Diversification and reliable asset class exposure determine results in a broadly diversified portfolio. In the landmark study “Determinants of Portfolio Performance,” published in the July-August 1986 issue of the Financial Analysts Journal, Gary P. Brinson, L. Randolph Hood, and Gilbert Beebower concluded that the Asset Allocation Decision (what markets to enter, which segments of the market, and in what proportion) accounts for more than 94% of the performance results investors achieve.
Attempts to either select individual securities or time market movements contributed very little to investor performance, and in most cases had a negative effect. Charles D. Ellis said it best in his classic book on Investment Policy titled Winning the Loser’s Game :
“The evidence on investment managers’ success with market timing is impressive – and overwhelmingly negative.”
Invest for the long-term
“He who wishes to be rich in a day will be hanged in a year.”
– Leonardo da Vinci.
We believe that investment success should be measured in years, not months or days.
Ignore market “noise”
The vast majority of Wall Street and the financial media only excite and confuse investors. Neither is interested in informing and educating investors.

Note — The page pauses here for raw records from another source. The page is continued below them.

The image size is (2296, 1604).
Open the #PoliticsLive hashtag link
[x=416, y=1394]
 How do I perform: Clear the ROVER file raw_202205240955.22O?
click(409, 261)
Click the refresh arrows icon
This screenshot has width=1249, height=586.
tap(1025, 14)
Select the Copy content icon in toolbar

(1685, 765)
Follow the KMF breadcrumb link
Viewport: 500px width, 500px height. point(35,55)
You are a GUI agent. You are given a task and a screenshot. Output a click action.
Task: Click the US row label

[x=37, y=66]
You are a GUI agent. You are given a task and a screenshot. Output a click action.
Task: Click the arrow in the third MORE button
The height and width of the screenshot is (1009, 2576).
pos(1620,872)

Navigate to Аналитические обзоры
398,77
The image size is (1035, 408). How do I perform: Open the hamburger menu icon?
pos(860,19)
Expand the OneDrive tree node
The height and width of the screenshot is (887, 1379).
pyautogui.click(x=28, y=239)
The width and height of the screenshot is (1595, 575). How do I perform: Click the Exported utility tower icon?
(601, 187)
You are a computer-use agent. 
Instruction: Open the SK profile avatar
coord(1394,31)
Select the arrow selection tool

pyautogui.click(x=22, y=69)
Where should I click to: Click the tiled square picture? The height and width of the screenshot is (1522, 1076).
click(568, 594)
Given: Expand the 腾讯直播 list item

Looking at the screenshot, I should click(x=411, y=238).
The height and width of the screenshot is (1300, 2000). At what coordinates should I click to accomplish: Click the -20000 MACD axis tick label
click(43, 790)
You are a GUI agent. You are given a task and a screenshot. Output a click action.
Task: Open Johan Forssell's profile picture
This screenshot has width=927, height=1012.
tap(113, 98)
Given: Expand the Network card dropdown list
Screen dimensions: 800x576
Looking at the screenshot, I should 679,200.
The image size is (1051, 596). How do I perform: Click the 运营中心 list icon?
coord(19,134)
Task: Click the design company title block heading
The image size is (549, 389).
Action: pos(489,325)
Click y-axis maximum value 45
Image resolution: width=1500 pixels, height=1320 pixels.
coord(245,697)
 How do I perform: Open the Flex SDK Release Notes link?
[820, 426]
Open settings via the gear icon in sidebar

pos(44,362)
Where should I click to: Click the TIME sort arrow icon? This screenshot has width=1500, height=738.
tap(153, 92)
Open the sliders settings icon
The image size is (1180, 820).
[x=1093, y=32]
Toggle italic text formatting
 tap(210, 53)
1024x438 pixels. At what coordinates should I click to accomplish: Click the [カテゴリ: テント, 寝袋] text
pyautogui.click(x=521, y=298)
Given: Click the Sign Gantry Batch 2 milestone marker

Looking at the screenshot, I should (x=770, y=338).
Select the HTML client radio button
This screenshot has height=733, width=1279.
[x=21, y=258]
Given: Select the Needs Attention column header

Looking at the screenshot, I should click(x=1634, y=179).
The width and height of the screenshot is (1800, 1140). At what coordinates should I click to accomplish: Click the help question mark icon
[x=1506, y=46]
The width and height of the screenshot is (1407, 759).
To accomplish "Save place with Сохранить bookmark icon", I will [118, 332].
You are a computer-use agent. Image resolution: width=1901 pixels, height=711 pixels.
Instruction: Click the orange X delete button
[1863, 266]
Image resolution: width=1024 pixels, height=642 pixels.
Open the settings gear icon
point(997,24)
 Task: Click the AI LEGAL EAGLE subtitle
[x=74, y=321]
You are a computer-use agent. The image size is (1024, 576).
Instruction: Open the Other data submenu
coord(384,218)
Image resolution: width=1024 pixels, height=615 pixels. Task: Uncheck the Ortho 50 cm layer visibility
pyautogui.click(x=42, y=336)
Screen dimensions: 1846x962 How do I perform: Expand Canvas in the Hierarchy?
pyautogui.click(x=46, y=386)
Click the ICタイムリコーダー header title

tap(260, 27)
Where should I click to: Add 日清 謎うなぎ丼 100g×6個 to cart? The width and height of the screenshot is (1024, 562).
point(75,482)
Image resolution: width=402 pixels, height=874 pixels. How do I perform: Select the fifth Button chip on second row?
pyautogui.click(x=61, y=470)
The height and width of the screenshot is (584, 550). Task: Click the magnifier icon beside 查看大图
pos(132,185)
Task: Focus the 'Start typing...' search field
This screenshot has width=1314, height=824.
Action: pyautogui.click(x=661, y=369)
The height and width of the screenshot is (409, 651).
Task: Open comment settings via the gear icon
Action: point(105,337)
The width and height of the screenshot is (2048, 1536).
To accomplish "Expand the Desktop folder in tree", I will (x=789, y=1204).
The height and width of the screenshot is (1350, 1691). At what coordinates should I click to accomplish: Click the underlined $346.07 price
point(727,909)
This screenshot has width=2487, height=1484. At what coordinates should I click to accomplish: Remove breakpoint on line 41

- Wall Street/Bay Street brokerage firms want investors to keep buying expensive and profitable in-house products.
- The media is out to sell magazines, newspapers, or airtime.
Investment markets are not that complicated. We can break it down into two major statements of belief:
- You believe in the ability to select superior investments or you don’t.
- You believe in the ability to time the markets or you don’t.
Use tax efficient strategies
“Taxes are the single largest expense investors’ face.”
Taxes swamp any other cost related to the management of your taxable assets.
A tax efficient strategy will maximize your net return after taxes, which is the measure that really counts.
Employ Asset Class Investing
Four attributes of institutional asset class funds that are attractive to you as an investor are:
- Lower operating expenses
- Lower turnover resulting in lower costs
- Lower turnover resulting in lower taxes
- Consistently maintained market segments
Global Diversification Reduces Risk
Technology is creating a new paradigm in which businesses around the world are tied together, just as markets are now tied together.
It is a useful feature of global markets that individual stocks around the world with similar risk have the same expected return, especially when you consider that North American Markets and International markets do not move together.
This non-correlation reduces risk to properly diversified portfolios.
Our investment philosophy is provisional. Our mandate is to adopt better approaches as they make themselves available and discard those investment theories that do not survive the test of time.